- Supplied material -
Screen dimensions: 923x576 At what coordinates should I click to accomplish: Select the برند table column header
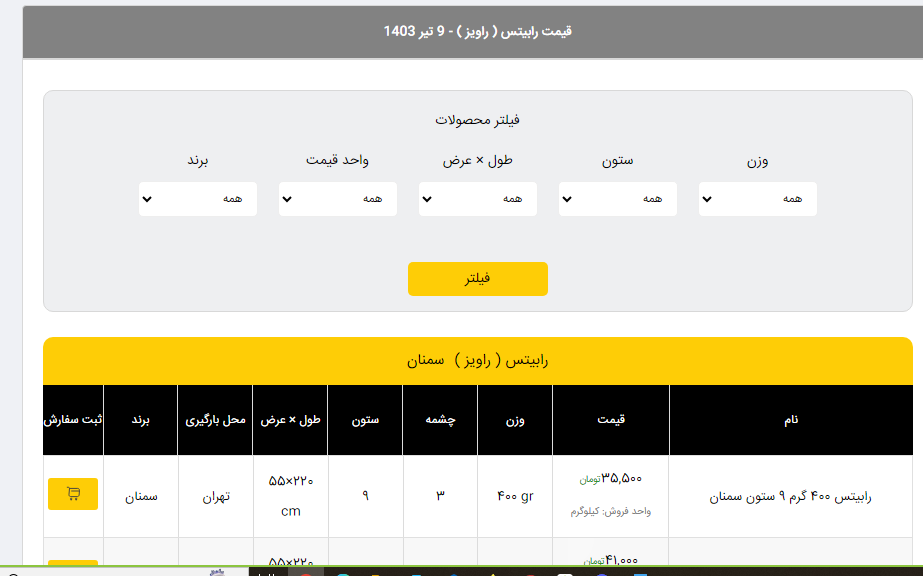140,420
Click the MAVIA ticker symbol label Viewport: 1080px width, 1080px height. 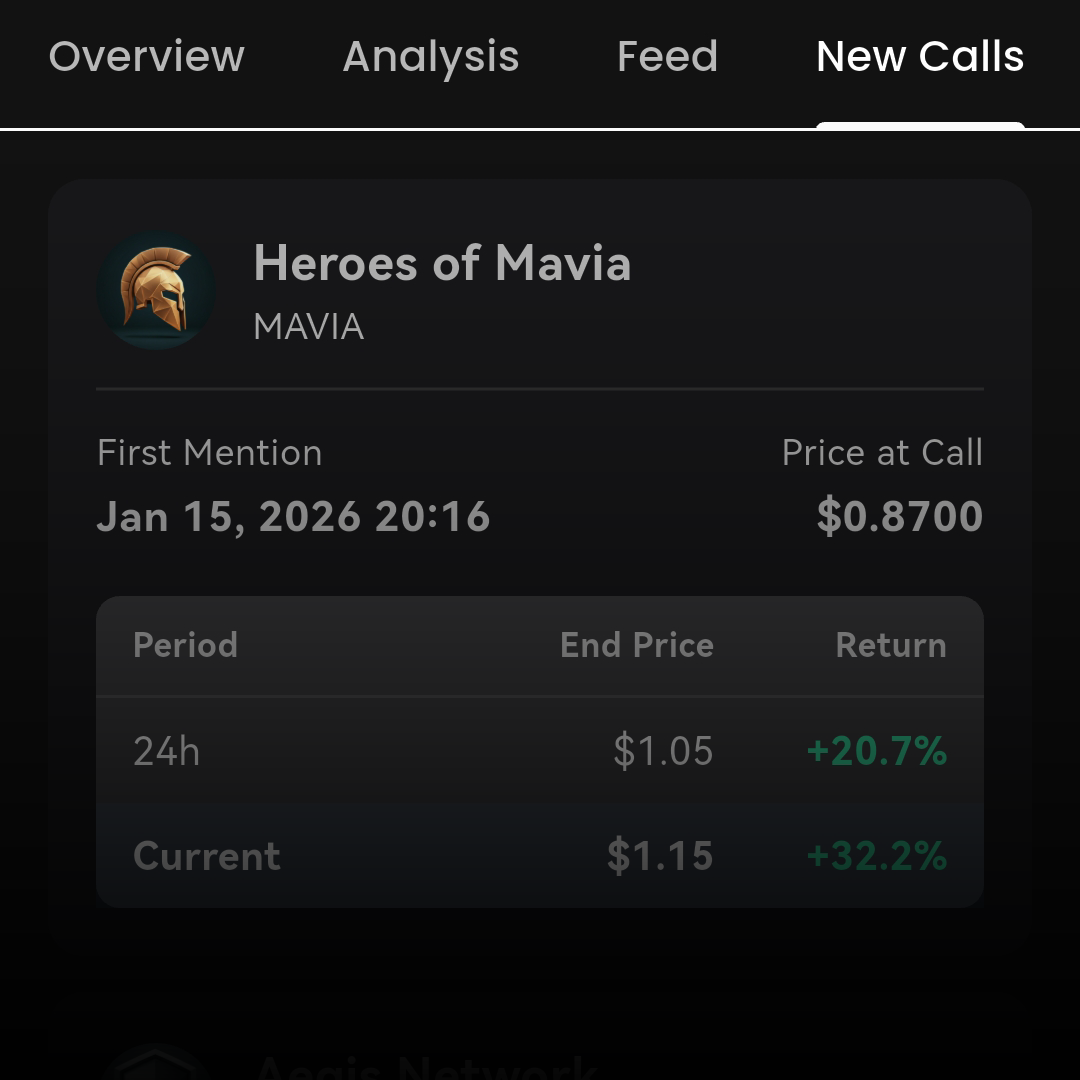(x=308, y=326)
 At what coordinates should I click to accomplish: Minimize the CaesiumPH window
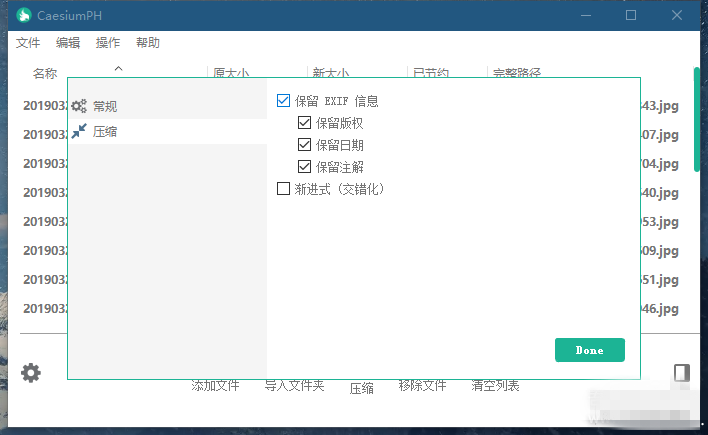(585, 15)
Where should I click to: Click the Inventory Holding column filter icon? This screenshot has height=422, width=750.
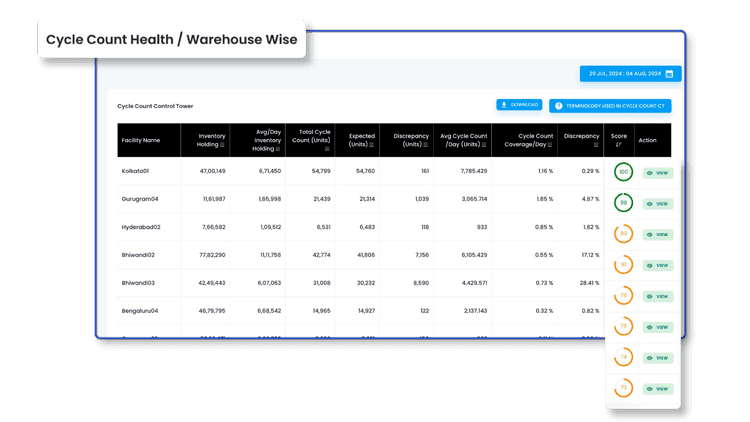[x=222, y=146]
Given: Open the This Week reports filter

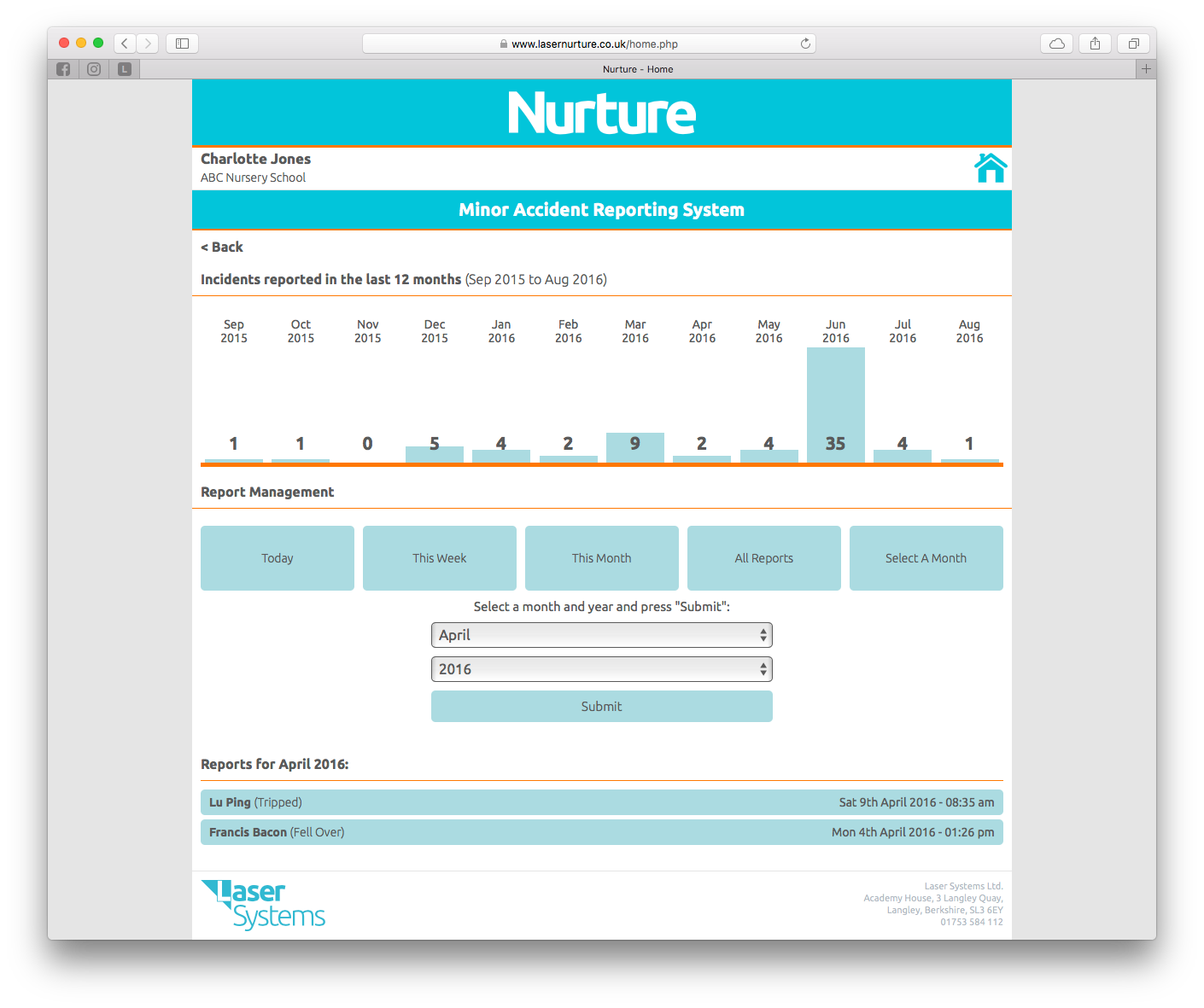Looking at the screenshot, I should point(439,558).
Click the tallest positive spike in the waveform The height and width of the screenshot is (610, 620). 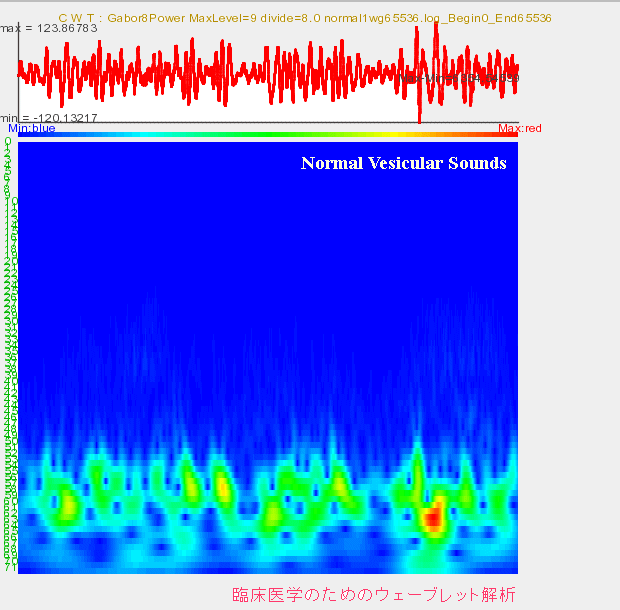pos(436,25)
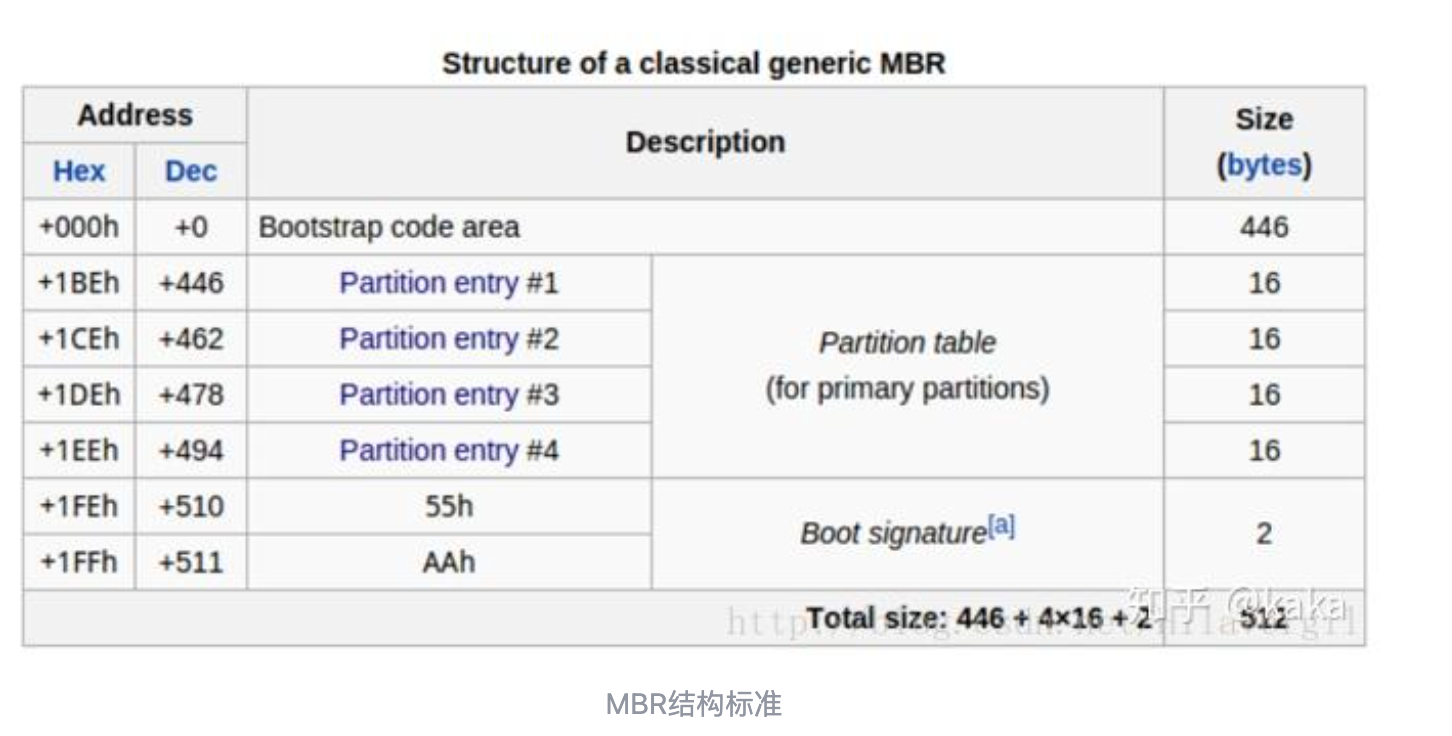Follow the bytes link in Size header
The image size is (1452, 736).
1265,165
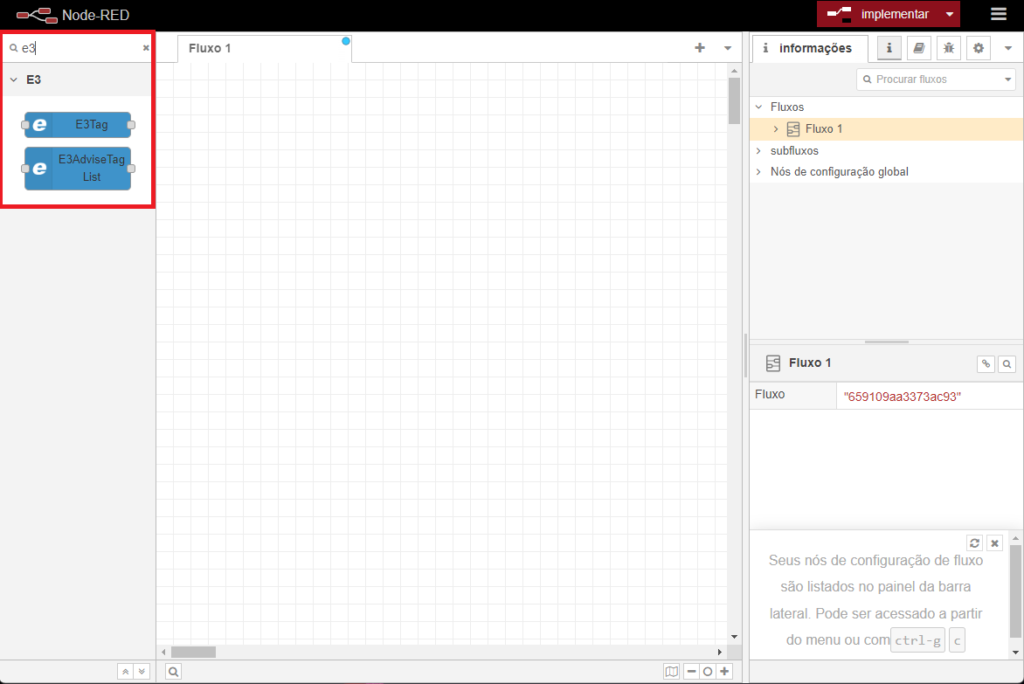Expand the subfluxos tree section

(x=759, y=151)
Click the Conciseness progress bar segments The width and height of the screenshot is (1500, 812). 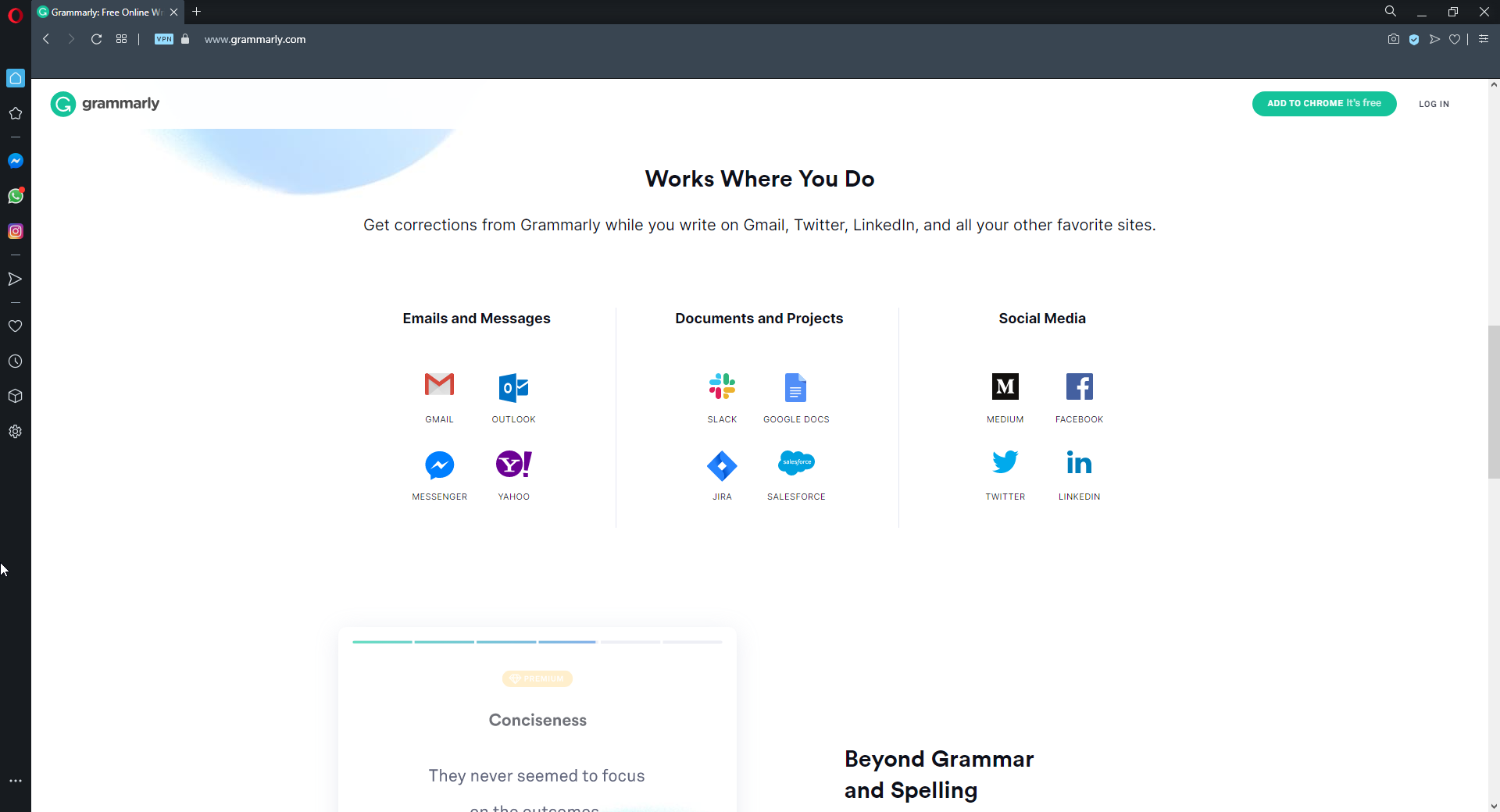(537, 642)
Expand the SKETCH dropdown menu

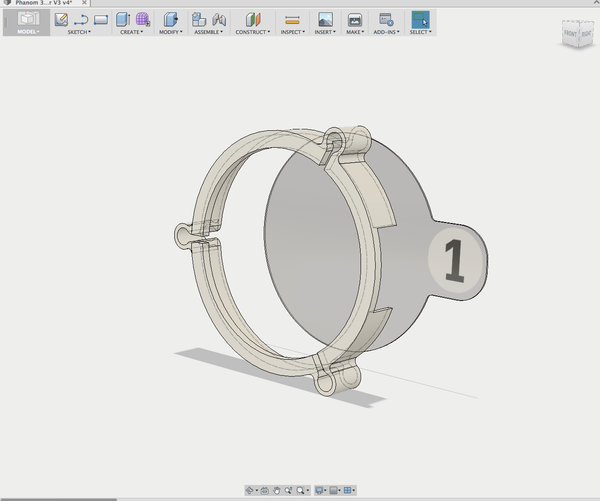point(79,32)
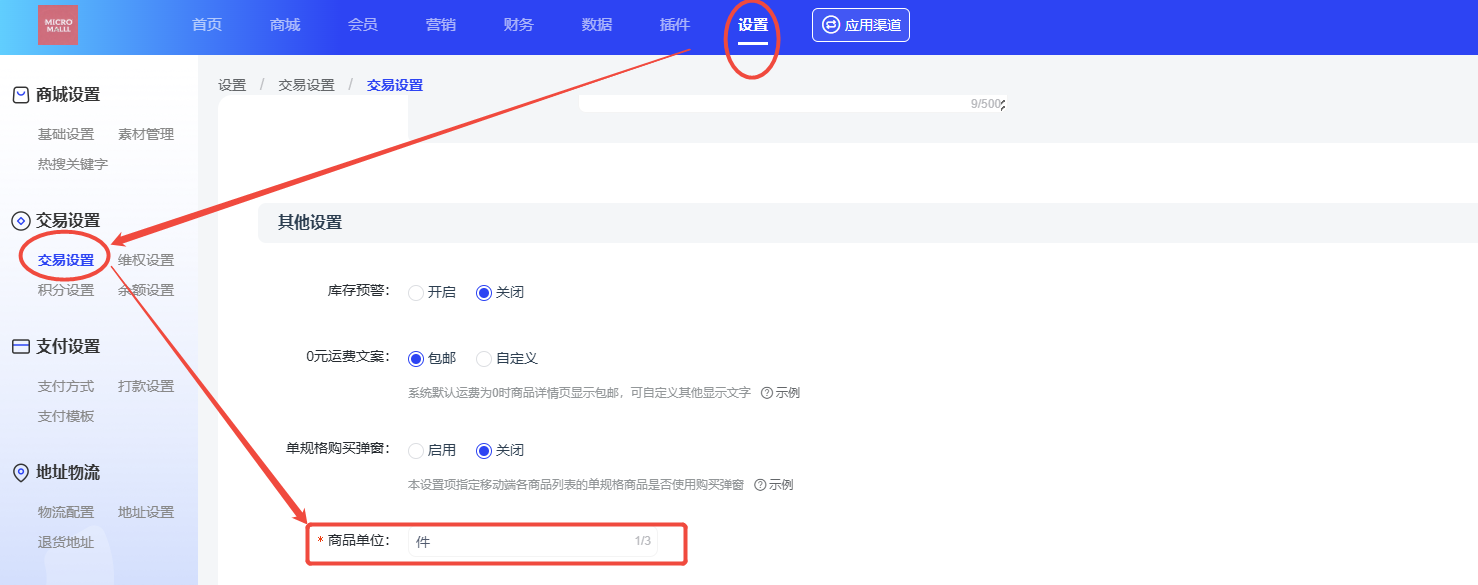The image size is (1478, 585).
Task: Click the 商品单位 input field
Action: (520, 542)
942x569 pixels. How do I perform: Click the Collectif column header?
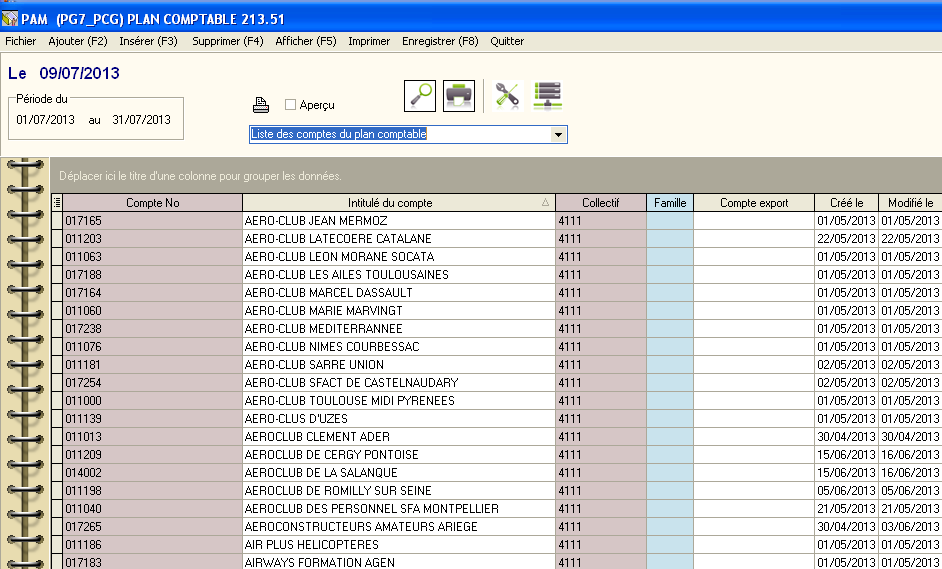click(x=600, y=203)
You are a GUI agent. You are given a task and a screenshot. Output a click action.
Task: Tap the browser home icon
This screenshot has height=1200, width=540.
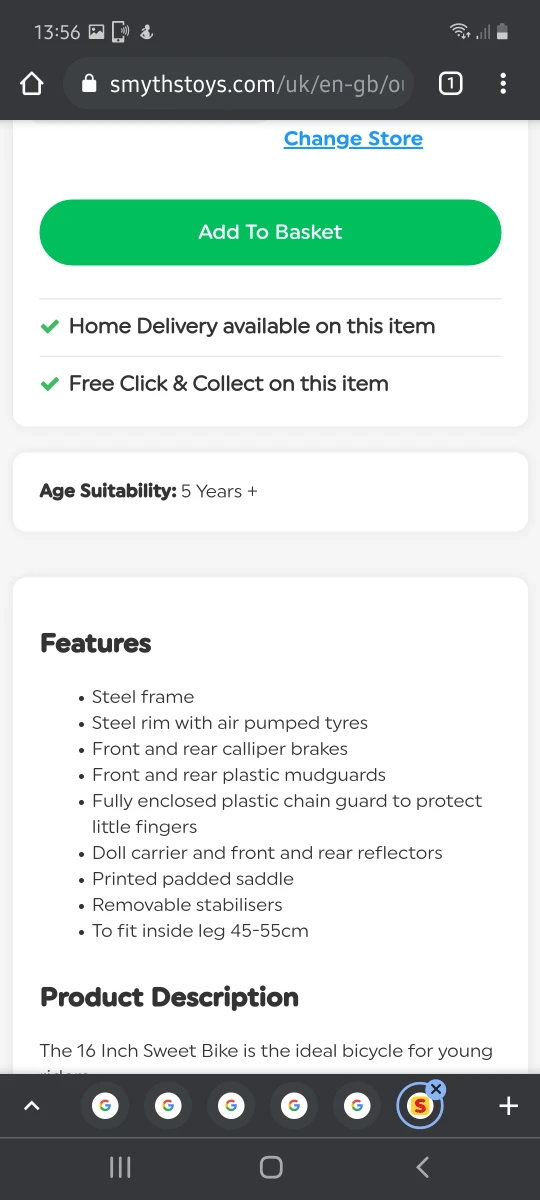tap(32, 84)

- Task instructions -
In the entries starting at the line that contains "Where should I" and ending at the line that contains "Looking at the", change "This Week" to "Last Month" and give those lines again with everything else unchanged. Leave the pictures out of your answer.

- Exercise response -
Where should I click to: Click the Inventory Holding column filter icon? This screenshot has height=422, width=750.
[x=222, y=146]
Given: Open the Last Month reports filter

Looking at the screenshot, I should point(439,558).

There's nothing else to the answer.